* **Página**
====================

La vida después del capitalismo

En 1995, publiqué un libro llamado The World After Communism (El mundo después del comunismo). Hoy, me pregunto si habrá un mundo después del capitalismo.

Esa pregunta no está motivada por la peor crisis económica desde los años 1930. El capitalismo siempre sufrió crisis, y las seguirá sufriendo. Más bien, surge de la sensación de que la civilización occidental es cada vez más decepcionante, al cargar con un sistema de incentivos que son esenciales para acumular riqueza, pero que socavan nuestra capacidad para disfrutarla. El capitalismo puede estar cerca de agotar su potencial para crear una vida mejor –al menos en los países ricos del mundo.

Por “mejor”, me refiero a mejor éticamente, no materialmente. Las ganancias materiales pueden continuar, aunque la evidencia demuestra que ya no hacen más feliz a la gente. Mi disconformidad es con la calidad de una civilización en la que la producción y el consumo de bienes innecesarios se convirtieron en la principal ocupación de la mayoría de la gente.

Esto no pretende denigrar al capitalismo. Fue, y es, un sistema magnífico para superar la escasez. Al organizar la producción de manera eficiente, y dirigirla a la búsqueda del bienestar y no del poder, sacó a una gran parte del mundo de la pobreza.

Sin embargo, ¿qué le pasa a un sistema así cuando la escasez se convirtió en abundancia? ¿Sigue produciendo más de lo mismo, estimulando apetitos hastiados con nuevos artilugios, entusiasmos y emociones? ¿Cuánto tiempo más puede continuar esto? ¿Nos pasamos el próximo siglo regodeándonos en la trivialidad?

Durante gran parte del siglo pasado, la alternativa al capitalismo era el socialismo. Pero el socialismo, en su forma clásica, falló –como debía suceder-. La producción pública es inferior a la producción privada por un sinnúmero de razones, sobre todo porque destruye la elección y la variedad. Y, desde el colapso del comunismo, no hubo ninguna alternativa coherente para el capitalismo. Más allá del capitalismo, parece ser, se extiende un paisaje de… capitalismo.

Siempre hubo enormes interrogantes morales sobre el capitalismo, que podían dejarse a un lado porque el capitalismo siempre fue exitoso a la hora de generar riqueza. Ahora, cuando ya tenemos toda la riqueza que necesitamos, está bien que nos preguntemos si vale la pena incurrir en los costos del capitalismo.

Adam Smith, por ejemplo, reconoció que la división de la mano de obra volvería más tonta a la gente al robarles las habilidades no especializadas. Sin embargo, pensaba que éste era un precio –posiblemente compensado por la educación- que valía la pena pagar, ya que la ampliación del mercado aumentaba el crecimiento de la riqueza. Esto lo convirtió en un ferviente defensor del libre comercio.

====================

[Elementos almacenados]
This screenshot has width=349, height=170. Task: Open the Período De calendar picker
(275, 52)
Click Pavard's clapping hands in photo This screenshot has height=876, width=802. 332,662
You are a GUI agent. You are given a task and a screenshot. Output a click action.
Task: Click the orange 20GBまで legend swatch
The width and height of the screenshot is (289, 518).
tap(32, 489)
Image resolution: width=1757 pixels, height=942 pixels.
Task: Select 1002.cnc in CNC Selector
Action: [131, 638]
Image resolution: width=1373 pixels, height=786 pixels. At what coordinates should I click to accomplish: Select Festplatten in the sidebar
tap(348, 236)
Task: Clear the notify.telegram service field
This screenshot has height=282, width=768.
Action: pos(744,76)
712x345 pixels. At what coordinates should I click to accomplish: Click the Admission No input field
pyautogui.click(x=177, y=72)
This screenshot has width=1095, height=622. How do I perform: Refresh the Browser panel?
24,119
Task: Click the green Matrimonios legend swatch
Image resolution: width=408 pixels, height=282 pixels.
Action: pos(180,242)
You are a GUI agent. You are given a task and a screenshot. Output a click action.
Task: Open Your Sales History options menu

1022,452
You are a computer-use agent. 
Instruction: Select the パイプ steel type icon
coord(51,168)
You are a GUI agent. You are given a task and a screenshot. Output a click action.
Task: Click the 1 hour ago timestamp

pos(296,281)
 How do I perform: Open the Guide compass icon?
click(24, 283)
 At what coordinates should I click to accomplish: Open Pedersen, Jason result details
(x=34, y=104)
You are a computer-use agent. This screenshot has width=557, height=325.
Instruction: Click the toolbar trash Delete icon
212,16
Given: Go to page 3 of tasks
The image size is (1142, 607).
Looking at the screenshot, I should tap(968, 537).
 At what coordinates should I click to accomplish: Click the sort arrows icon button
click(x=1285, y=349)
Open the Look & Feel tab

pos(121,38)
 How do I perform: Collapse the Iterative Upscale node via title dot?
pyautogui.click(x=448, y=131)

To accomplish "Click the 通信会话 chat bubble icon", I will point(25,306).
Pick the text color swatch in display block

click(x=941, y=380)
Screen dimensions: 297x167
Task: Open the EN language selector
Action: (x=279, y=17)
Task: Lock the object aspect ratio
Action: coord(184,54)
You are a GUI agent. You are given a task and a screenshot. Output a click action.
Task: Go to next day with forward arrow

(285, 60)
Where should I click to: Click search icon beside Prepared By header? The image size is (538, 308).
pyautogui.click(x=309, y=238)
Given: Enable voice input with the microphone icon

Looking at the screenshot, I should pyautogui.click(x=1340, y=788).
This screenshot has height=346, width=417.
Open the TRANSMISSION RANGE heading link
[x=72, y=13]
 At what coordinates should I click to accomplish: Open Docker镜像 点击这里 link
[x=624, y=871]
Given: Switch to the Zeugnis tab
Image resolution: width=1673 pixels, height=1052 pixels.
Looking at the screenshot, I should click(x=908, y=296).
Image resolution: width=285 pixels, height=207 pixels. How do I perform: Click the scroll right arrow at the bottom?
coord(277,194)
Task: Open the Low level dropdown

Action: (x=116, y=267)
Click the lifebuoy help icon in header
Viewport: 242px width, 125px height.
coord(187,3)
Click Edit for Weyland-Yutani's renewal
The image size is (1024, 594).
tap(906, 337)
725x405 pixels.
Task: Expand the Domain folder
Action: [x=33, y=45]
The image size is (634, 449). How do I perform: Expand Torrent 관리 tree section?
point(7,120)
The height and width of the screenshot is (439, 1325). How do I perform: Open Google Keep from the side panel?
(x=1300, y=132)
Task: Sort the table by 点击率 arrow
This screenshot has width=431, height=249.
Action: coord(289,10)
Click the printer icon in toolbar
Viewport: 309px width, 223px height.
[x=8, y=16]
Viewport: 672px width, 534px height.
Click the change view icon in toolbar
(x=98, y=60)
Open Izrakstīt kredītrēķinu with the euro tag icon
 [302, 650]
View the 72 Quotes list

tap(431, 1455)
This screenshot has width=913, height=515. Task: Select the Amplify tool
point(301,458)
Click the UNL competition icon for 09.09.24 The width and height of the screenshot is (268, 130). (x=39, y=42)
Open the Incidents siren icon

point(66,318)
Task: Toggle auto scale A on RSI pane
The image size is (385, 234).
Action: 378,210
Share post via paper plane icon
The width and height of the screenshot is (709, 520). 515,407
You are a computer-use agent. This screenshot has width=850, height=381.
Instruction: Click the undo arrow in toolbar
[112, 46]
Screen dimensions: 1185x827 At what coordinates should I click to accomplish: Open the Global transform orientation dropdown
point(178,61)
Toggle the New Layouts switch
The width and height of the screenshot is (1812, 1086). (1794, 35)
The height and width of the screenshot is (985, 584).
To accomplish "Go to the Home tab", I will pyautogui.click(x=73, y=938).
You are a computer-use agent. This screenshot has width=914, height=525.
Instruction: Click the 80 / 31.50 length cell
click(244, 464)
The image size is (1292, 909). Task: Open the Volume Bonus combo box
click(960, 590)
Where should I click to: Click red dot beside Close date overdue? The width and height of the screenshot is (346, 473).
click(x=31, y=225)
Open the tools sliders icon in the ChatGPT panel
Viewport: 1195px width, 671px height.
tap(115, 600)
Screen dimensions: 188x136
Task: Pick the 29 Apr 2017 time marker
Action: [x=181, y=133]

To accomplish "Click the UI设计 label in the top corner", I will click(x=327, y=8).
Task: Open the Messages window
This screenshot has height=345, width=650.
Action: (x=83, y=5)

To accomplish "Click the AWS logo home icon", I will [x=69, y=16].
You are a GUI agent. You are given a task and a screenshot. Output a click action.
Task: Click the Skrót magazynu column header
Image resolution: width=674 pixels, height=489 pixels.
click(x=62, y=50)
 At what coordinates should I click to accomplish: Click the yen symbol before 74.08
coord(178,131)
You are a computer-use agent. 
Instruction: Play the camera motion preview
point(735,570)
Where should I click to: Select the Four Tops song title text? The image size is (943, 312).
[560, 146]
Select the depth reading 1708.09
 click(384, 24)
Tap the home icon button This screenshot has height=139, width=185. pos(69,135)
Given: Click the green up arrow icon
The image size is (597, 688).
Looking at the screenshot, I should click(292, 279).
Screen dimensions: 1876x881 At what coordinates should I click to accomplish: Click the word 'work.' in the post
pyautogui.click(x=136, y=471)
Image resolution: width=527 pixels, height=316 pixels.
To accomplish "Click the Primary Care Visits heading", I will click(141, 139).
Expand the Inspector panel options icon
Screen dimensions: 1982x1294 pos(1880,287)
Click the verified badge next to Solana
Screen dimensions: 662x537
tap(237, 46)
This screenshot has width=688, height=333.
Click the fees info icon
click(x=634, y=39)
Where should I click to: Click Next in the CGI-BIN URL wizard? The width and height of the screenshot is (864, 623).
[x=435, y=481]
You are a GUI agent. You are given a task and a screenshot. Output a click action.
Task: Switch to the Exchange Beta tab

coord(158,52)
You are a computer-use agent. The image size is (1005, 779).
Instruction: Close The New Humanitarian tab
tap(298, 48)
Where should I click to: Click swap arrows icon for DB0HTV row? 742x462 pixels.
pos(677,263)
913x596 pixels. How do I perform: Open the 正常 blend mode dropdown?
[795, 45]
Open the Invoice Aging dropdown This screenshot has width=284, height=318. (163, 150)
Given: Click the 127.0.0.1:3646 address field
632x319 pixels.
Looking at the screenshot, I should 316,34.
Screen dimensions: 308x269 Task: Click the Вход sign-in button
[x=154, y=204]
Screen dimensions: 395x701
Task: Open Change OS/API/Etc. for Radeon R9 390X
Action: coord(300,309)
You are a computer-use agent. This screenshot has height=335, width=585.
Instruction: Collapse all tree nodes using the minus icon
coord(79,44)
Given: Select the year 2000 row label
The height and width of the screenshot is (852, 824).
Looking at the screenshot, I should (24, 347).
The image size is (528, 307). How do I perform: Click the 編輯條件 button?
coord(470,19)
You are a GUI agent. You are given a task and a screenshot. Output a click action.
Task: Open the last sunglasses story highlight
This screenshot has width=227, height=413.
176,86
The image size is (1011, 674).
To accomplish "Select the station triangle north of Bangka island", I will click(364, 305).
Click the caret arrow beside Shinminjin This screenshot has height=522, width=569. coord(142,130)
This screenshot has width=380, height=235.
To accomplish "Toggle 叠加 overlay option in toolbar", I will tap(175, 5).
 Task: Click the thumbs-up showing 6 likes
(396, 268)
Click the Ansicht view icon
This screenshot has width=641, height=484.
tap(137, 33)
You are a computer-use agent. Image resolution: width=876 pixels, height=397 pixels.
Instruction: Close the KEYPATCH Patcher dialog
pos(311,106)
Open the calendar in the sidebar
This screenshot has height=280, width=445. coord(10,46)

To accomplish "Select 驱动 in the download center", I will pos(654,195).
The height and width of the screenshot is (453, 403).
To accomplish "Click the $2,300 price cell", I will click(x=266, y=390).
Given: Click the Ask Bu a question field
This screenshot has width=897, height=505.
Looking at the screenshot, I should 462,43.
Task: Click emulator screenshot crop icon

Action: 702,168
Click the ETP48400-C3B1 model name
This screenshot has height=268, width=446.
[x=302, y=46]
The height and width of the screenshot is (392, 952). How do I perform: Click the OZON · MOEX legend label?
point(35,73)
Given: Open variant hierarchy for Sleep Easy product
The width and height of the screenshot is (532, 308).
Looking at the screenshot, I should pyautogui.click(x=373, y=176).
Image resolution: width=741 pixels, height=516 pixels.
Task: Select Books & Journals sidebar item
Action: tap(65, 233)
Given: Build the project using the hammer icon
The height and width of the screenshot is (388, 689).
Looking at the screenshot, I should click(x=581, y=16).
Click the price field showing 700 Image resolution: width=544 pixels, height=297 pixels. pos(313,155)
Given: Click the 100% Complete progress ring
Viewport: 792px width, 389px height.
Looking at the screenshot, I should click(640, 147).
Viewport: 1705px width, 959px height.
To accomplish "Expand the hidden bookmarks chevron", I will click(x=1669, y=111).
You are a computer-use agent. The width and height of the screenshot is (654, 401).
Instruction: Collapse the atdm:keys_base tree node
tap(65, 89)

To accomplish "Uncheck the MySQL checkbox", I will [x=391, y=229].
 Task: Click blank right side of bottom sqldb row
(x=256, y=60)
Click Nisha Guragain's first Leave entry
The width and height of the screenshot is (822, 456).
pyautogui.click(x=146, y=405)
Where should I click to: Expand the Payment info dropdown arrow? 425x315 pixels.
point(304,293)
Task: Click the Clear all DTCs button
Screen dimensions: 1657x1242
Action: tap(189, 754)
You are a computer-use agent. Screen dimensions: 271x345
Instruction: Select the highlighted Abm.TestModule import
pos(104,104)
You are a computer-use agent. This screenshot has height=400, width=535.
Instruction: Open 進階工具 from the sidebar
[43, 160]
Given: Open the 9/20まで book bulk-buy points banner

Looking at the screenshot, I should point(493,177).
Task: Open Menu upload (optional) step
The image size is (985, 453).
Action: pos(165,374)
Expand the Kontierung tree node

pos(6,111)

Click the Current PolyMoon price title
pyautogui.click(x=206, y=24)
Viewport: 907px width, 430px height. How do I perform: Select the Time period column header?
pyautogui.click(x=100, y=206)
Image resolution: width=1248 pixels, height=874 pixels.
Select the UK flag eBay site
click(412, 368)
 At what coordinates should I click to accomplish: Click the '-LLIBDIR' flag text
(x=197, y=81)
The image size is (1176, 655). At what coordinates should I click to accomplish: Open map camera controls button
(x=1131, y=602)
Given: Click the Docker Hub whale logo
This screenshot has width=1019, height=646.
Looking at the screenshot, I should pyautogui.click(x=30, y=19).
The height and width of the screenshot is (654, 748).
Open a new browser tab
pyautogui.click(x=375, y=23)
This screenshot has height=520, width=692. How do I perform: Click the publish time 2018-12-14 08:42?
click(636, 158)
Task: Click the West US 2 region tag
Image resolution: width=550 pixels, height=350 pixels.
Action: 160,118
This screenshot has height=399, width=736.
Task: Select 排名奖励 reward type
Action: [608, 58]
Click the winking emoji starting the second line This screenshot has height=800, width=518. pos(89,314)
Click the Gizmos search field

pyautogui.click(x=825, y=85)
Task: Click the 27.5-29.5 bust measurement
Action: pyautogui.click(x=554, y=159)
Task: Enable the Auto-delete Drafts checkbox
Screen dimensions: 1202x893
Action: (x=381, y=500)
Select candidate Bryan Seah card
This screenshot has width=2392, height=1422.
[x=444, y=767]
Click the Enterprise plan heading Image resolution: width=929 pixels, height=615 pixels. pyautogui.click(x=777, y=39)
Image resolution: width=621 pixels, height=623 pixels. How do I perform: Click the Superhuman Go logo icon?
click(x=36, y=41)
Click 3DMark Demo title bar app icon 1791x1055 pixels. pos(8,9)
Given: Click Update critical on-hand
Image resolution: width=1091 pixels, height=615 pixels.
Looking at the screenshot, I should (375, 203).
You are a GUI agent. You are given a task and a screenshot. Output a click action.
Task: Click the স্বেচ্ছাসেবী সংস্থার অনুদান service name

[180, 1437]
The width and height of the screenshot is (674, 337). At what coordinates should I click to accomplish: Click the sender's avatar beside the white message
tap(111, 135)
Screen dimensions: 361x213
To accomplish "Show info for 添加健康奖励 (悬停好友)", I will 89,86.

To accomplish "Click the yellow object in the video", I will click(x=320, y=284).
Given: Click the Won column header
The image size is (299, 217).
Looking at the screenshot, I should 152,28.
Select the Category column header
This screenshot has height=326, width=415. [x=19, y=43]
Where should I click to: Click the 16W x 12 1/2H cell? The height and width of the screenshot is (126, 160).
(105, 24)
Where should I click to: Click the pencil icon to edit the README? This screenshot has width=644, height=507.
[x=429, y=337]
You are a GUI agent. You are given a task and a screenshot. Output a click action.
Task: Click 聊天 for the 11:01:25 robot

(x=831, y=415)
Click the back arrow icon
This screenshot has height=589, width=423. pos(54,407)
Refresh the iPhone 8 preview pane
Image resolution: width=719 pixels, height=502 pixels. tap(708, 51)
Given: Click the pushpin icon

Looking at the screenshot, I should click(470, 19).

====================

* **Ejercicios propuestos**
1. Indica si cada afirmación coincide con el texto sobre la vida después del capitalismo y responde sí o no, citando literalmente las palabras del texto que lo deciden: (a) El texto menciona un libro publicado en 1995 con el título The World After Communism. (b) La pregunta que plantea el texto surge de la peor crisis económica desde los años 1930. (c) Adam Smith se oponía al libre comercio.
2. Reproduce sin cambios todo el fragmento del texto sobre la vida después del capitalismo que va desde "Siempre hubo enormes" hasta "costos del capitalismo.".

* **Resultados del ejercicio**
1.
(a) Sí: «En 1995, publiqué un libro llamado The World After Communism».
(b) No: «Esa pregunta no está motivada por la peor crisis económica desde los años 1930».
(c) No: «Esto lo convirtió en un ferviente defensor del libre comercio».

2.
Siempre hubo enormes interrogantes morales sobre el capitalismo, que podían dejarse a un lado porque el capitalismo siempre fue exitoso a la hora de generar riqueza. Ahora, cuando ya tenemos toda la riqueza que necesitamos, está bien que nos preguntemos si vale la pena incurrir en los costos del capitalismo.